Document Type : Research Paper
Authors
1
Department of Economic Development and Planning, Faculty of Management and Economics, University of Tarbiat Modares, Tehran, Iran
2
Department of Economics, Faculty of Humanities and Social Sciences, University of Kurdistan, Sanandaj, Iran.
3
Department of Economic Sciences, Faculty of Humanities and Social Sciences, University of Kurdistan, Sanandaj, Iran.
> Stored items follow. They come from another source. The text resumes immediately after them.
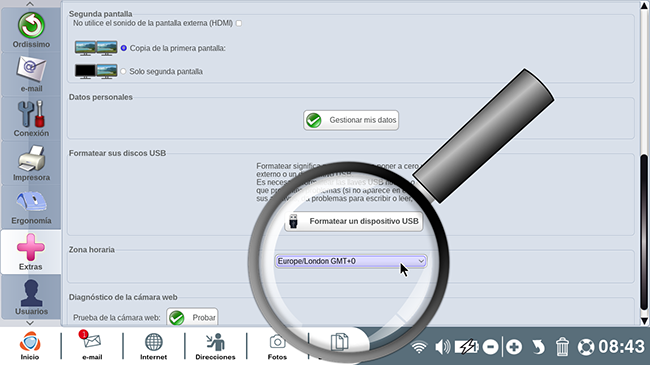Switch to the Internet tab in bottom bar
Viewport: 650px width, 365px height.
tap(153, 346)
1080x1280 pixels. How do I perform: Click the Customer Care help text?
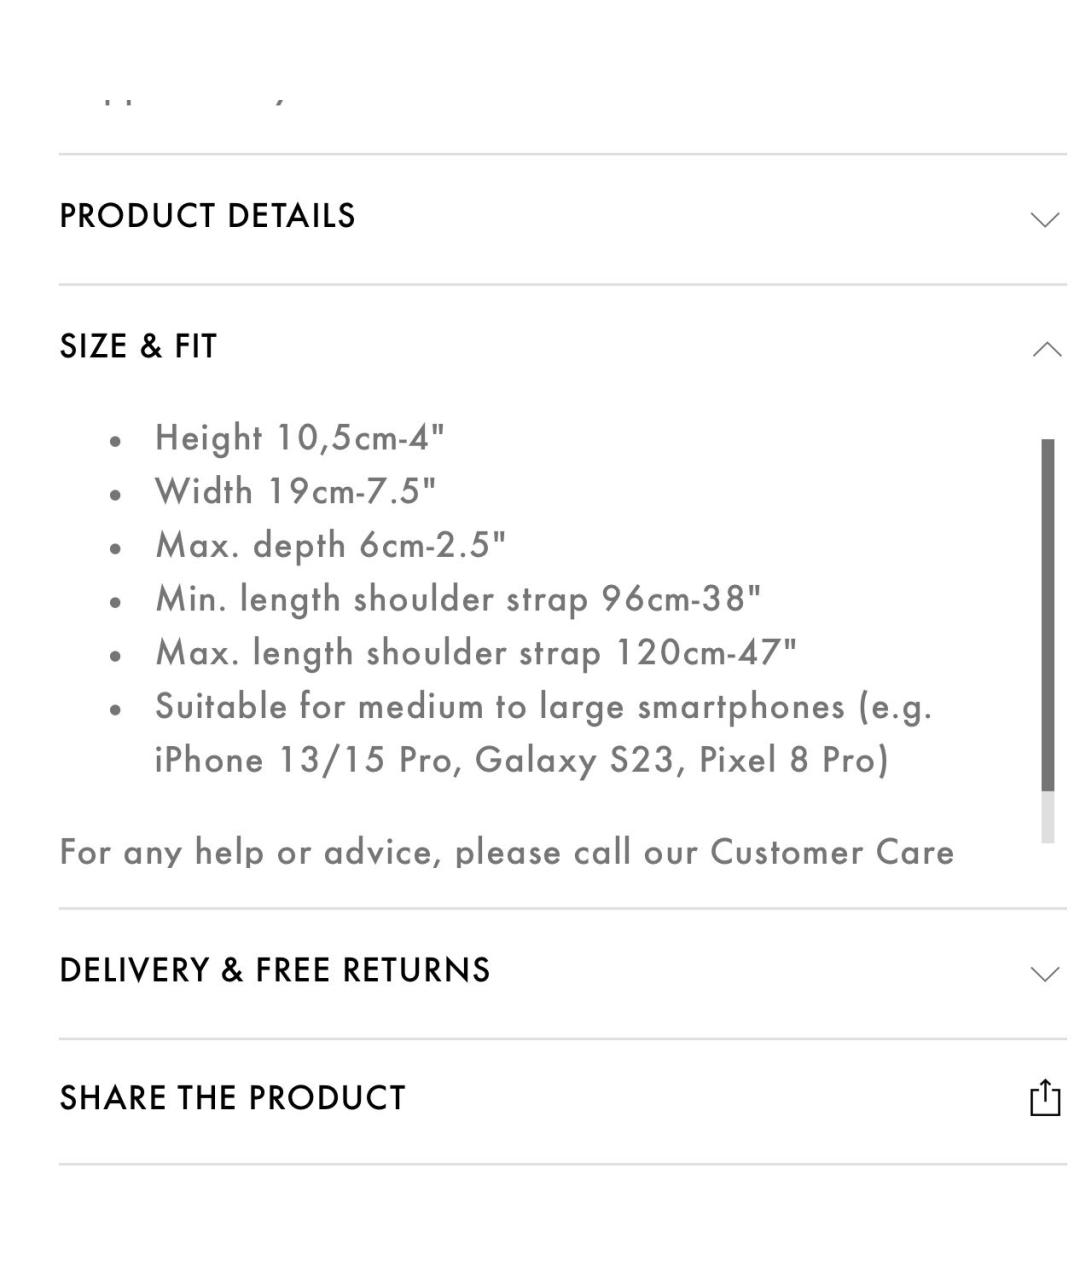tap(506, 852)
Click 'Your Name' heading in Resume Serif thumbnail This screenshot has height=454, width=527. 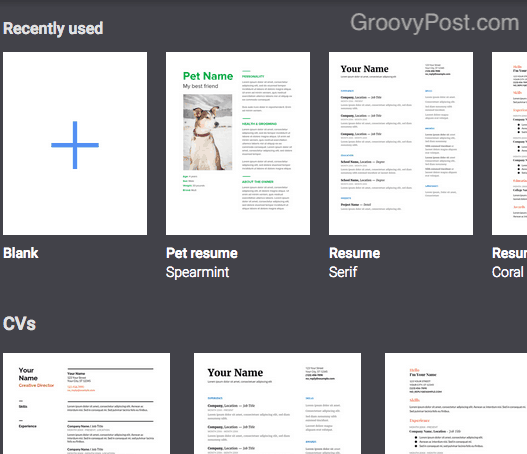[364, 69]
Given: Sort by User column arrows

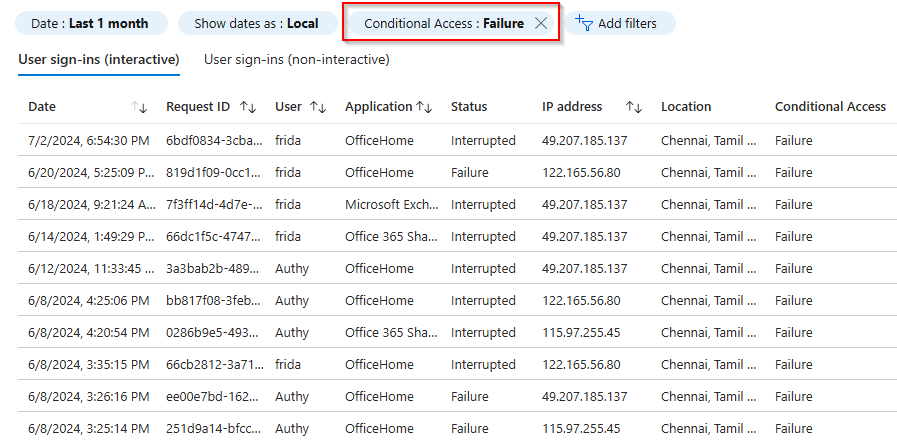Looking at the screenshot, I should [x=318, y=107].
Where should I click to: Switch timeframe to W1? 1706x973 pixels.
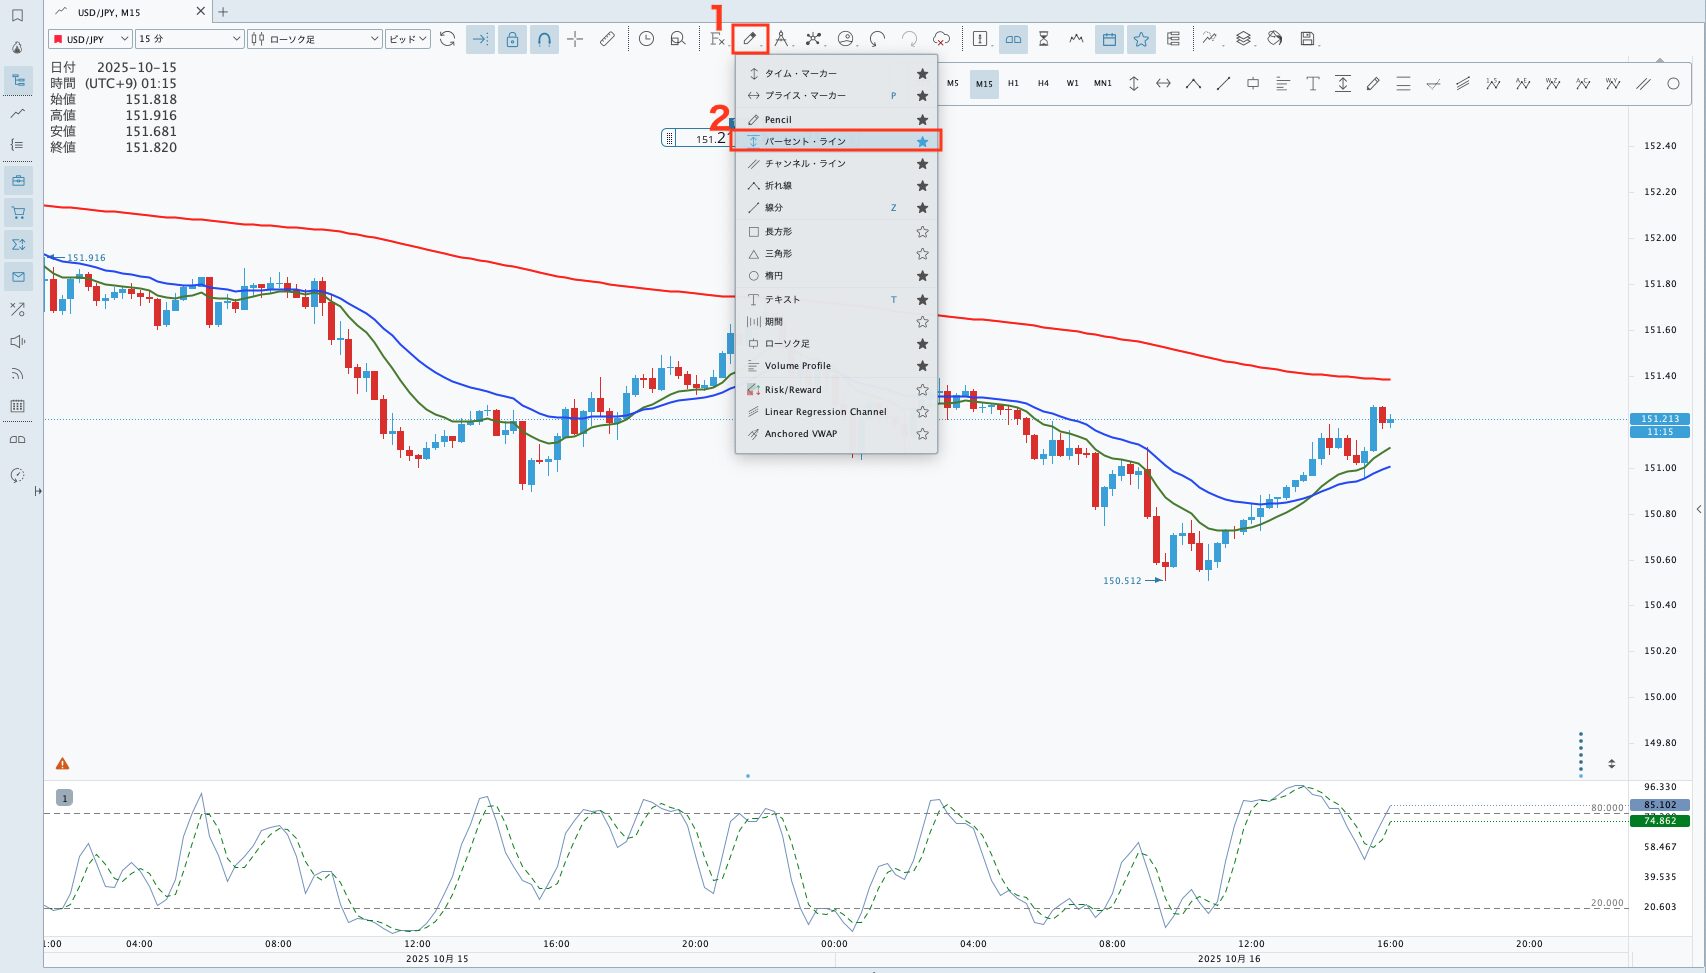tap(1072, 84)
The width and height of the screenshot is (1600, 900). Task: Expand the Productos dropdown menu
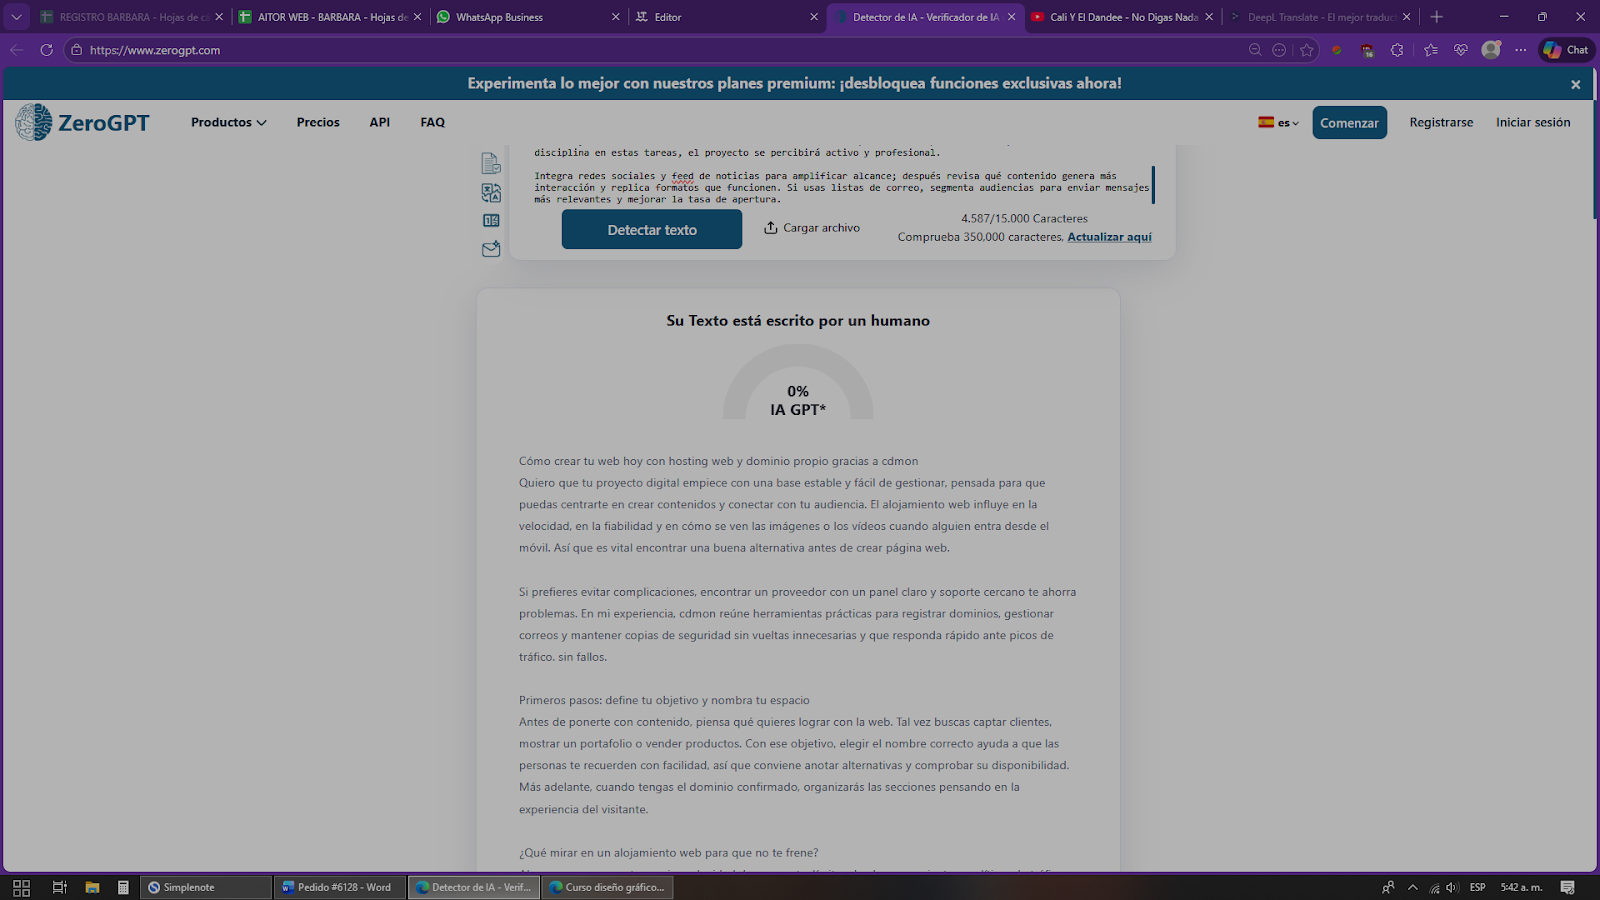(x=228, y=122)
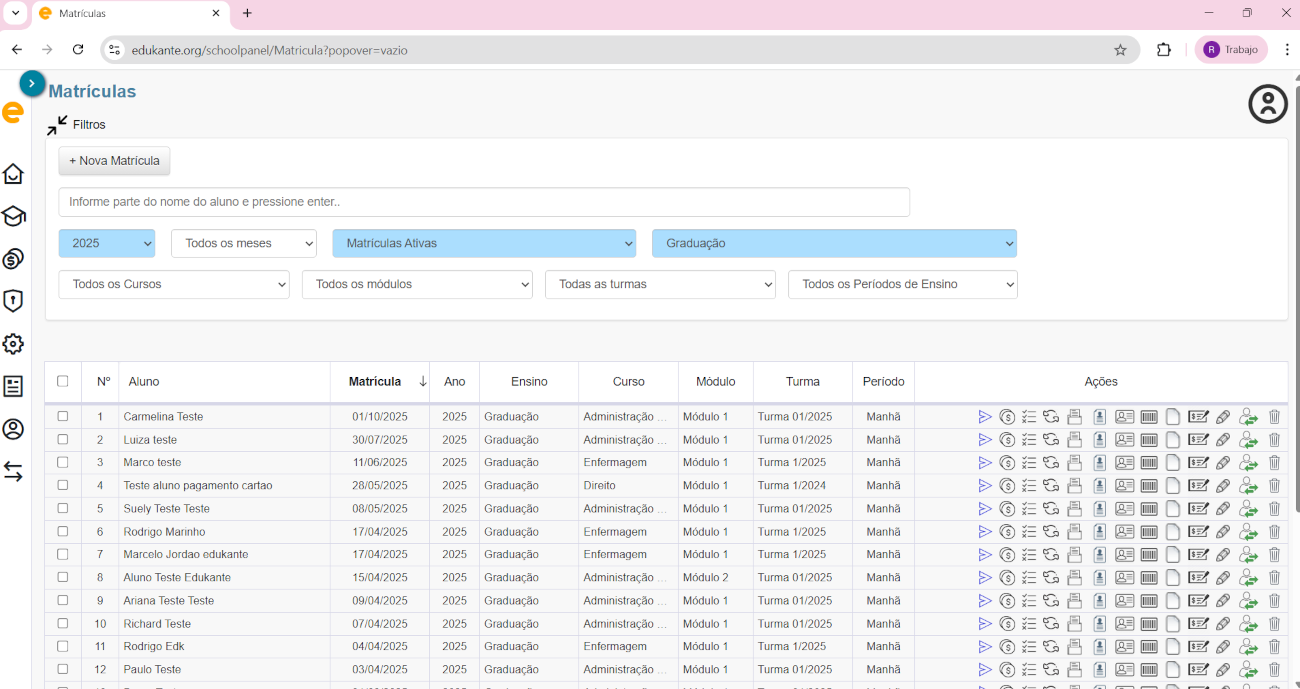Viewport: 1300px width, 689px height.
Task: Click the printer icon for Rodrigo Marinho
Action: 1075,532

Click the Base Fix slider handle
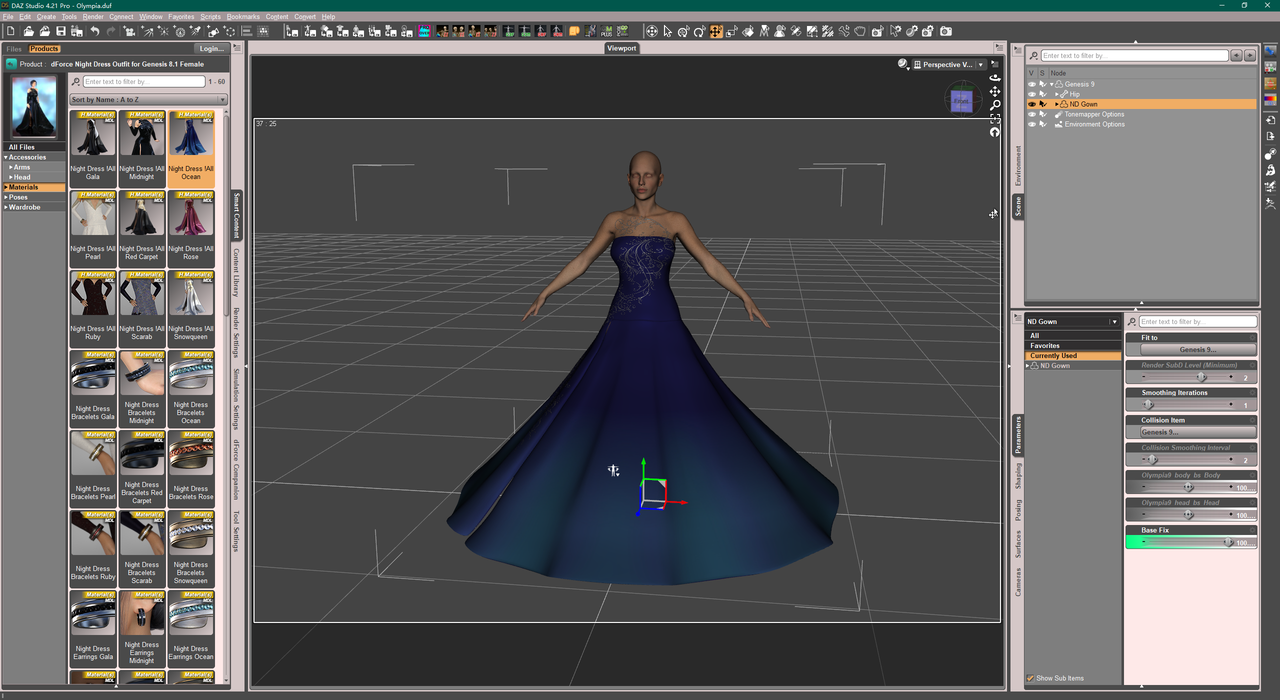pos(1228,543)
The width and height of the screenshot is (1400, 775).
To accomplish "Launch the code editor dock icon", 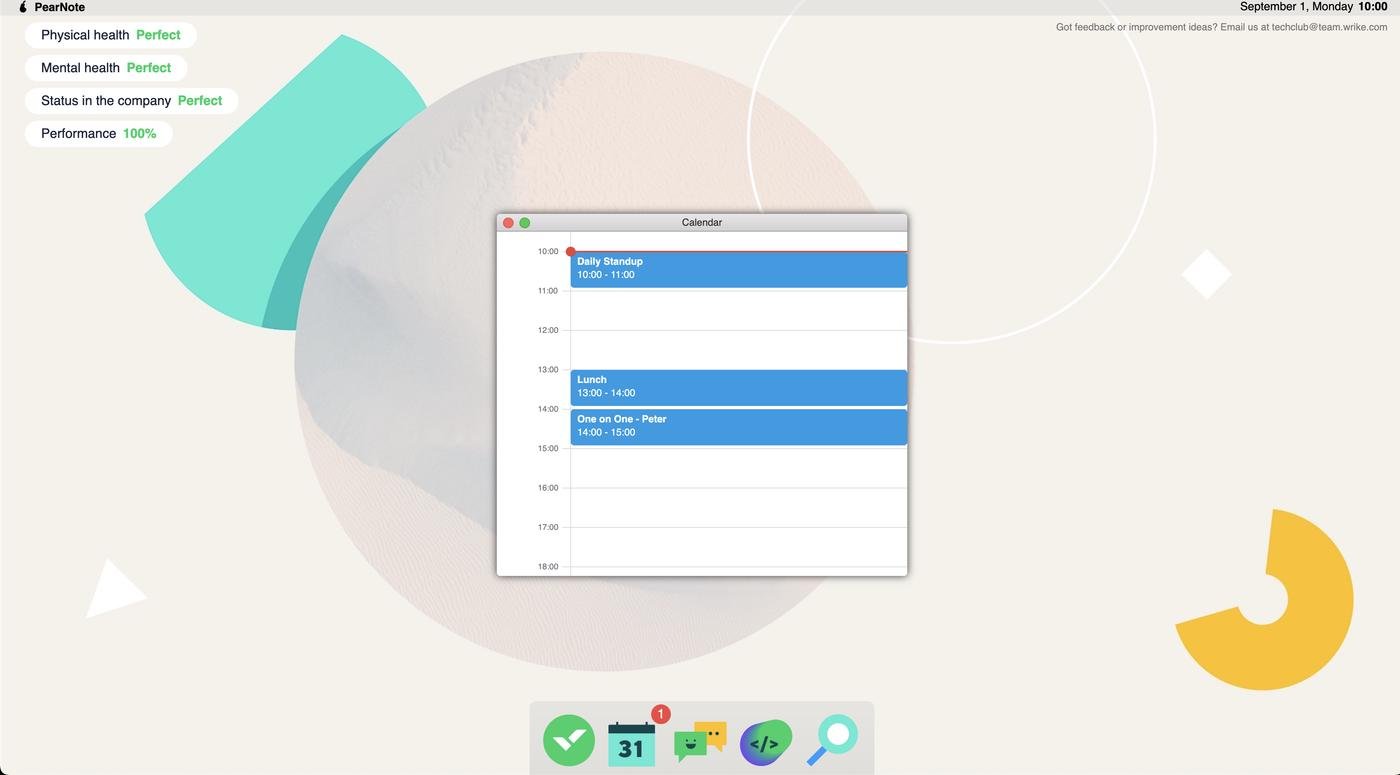I will (x=765, y=742).
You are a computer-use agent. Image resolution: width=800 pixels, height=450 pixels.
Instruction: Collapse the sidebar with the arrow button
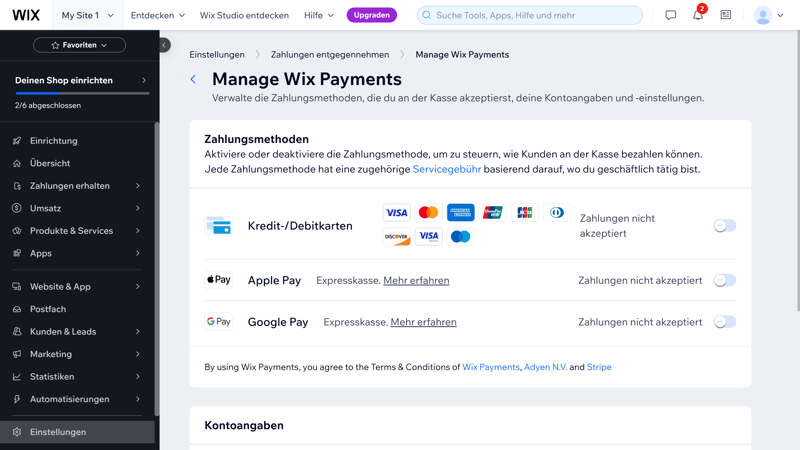click(164, 45)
10.22059/jte.2025.392764.1008992
Abstract
The Producer Price Index (PPI) serves as a key indicator for evaluating price changes in the early stages of production, playing a crucial role in inflation analysis and economic policymaking. Logistics risk and economic sanctions are also significant factors influencing this index, having substantial impacts on production costs and prices. The primary aim of this study is to examine the interactive effect of logistics risk and economic sanctions on the PPI in Iran from 2014 to 2023, using the Dynamic Least Squares method. The results reveal that both economic sanctions and logistics risk have a significant impact on the PPI in Iran. Sanctions, through limiting access to international financial and trade resources, increasing the costs of importing raw materials, and causing exchange rate fluctuations, lead to higher production costs. Meanwhile, logistics risks, stemming from inadequate transportation infrastructure, customs issues, and dependence on imports, directly influence production costs. These challenges are exacerbated by sanctions, which increase transportation and supply chain costs. The interactive effects of these two factors contribute to rising production costs and the growth of the PPI. As a result, reducing logistics risk through infrastructure improvement and enhanced productivity can help mitigate costs and inflation. Furthermore, effective exchange rate policies and sound liquidity management can minimize the adverse effects of sanctions.